Where do you begin with a film like this? It’s a matter of personal tastes of course but, for me, Children of Men is almost note perfect.
Back in 2009 when I was writing Dog Blood, I talked a lot with my editor about world building – creating a believable environment in which your characters can interact and your story can take place. There’s a lot of clumsy science-fiction out there where the technology becomes the focus – the MacGuffin if you like – diverting the audience’s attention from the plot. Landmark films such as Kubrick’s 2001: A Space Odyssey and, of course, Blade Runner, presented alternate visions of the future where people simply go about their lives as we do, but using the tools and technology of the future. Deckard doesn’t bat an eyelid when he gets into his flying car – he just gets into his car. In 2001, Dave and Frank casually check the news on their tablet computers (which just so happened to pre-date the iPad by 50 years or so). Do you see what I’m getting at? Although more than 40 and 30 years old respectively, both films still hold their own, not least because of the plausible landscapes in which they’re set.

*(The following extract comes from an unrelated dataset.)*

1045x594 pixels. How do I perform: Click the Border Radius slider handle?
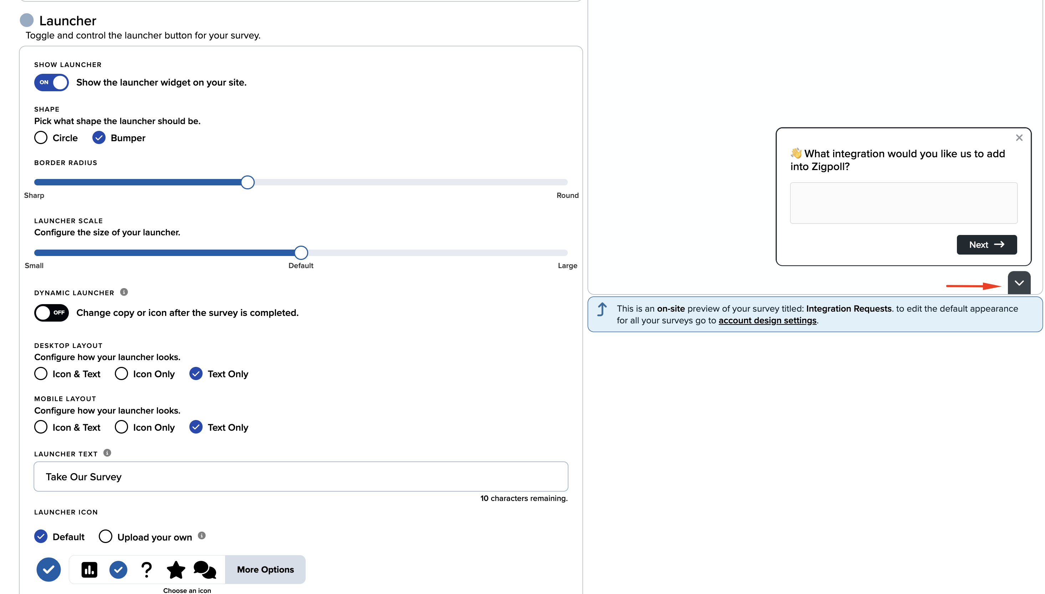point(247,182)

Children of Men takes place in a dystopian world which feels both incredibly real and uncomfortably close. It’s based on a 1992 PD James novel, but other than keeping the basic premise it deviates considerably from the original text. (An interesting side-note: PD James has a home in Southwold and part of the novel takes place in the town. Southwold, of course, is also where Danny McCoyne makes his last stand in Them or Us, the final Hater book.)
It’s 2027, and it’s 18 years since the birth of the last baby. The human race has, for reasons unknown, become completely infertile. A former political activist (Theo, played by Owen) is recruited by his ex-wife (Julian – Julianne Moore) to help smuggle a female refugee out of the country to reach the Human Project, a ship-based sanctuary floating somewhere on the English Channel. And why is this particular refugee so important that people are willing to risk their lives for her? Because she’s pregnant.

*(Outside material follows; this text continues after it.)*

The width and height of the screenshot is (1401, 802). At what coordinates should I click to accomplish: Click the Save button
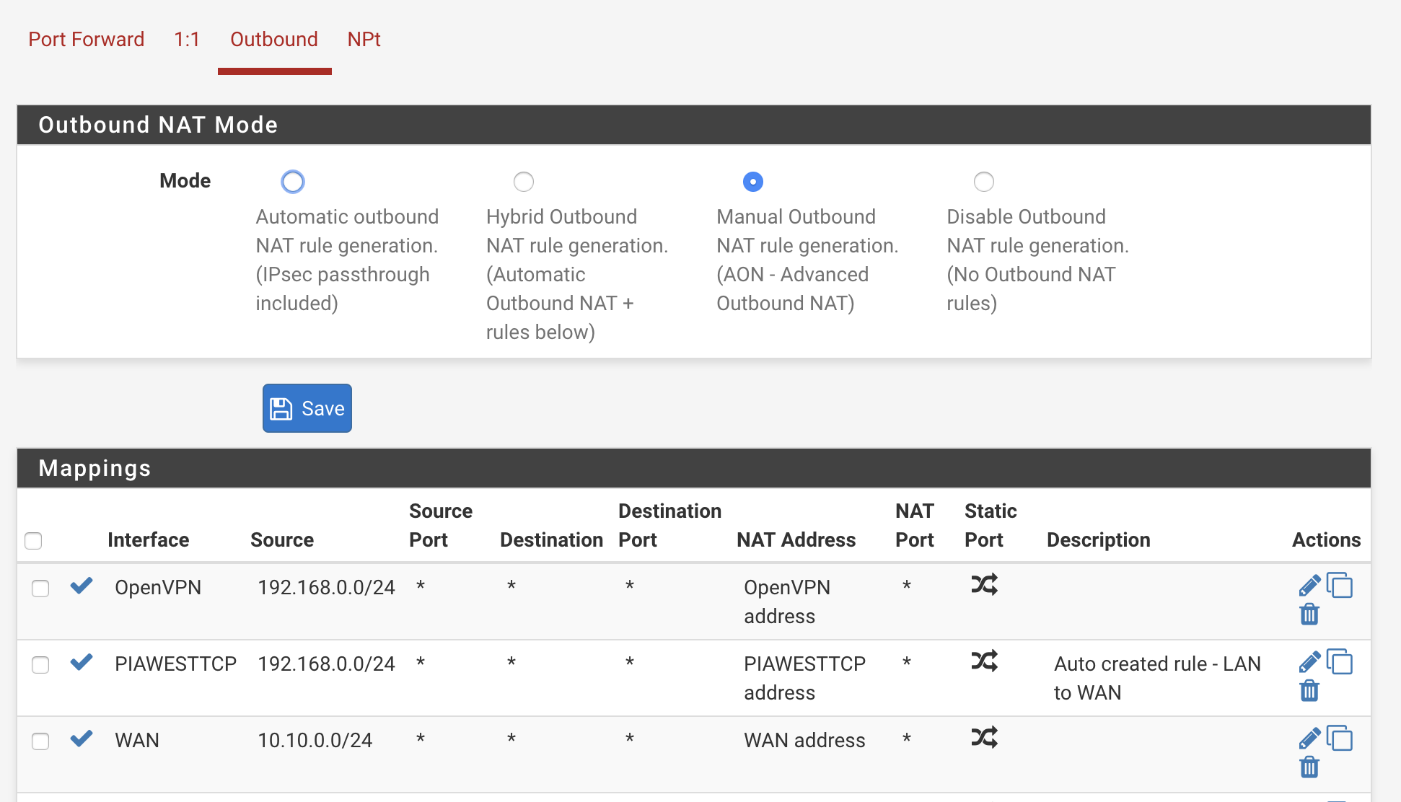[x=307, y=408]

Children of Men makes for an incredible viewing experience. I began this post by talking about world building, and it’s here that the film really comes into its own. I can’t recall having ever seen a more gloriously visualised world. It’s clear that society is crumbling, and the landscape seems to be decaying along with the aging population. There are some wonderful visual treats here, and the level of detail shown is remarkable. Check out the passing shots of the corpses of farm animals burning in the fields; the frothing sewage pumping out into streams unchecked; the dilapidated school buildings, unused for years… My personal favourite – and this perfectly illustrates the level of detail we’re talking about here – the grubby London 2012 sweatshirt Theo wears in the final scenes in Bexhill. Bear in mind that this film was made in 2006…
But it’s not just how the film looks that makes it special, it’s also how it moves. There are some wonderful extended scenes which, to me, are just breath-taking in their execution. The editing, camerawork, special effects and direction combine to devastating effect on several occasions when scenes of apparent normality descend into chaos in what appear to be seamless, single takes. Theo’s narrow escape from a terrorist bomb in the opening scenes is one such example, an attack on a moving car another. All of these pale into insignificance, however, alongside the climactic confrontation in Bexhill. There are spoilers ahead, but do check this out:
Extraordinary. As you’ve no doubt gathered, Children of Men comes highly recommended. I’ll not spend an age going through the ins and outs of the story, or discussing the performances of the uniformly excellent cast, instead I’ll just suggest that you get hold of this film and watch it. If you’ve already seen it, watch it again.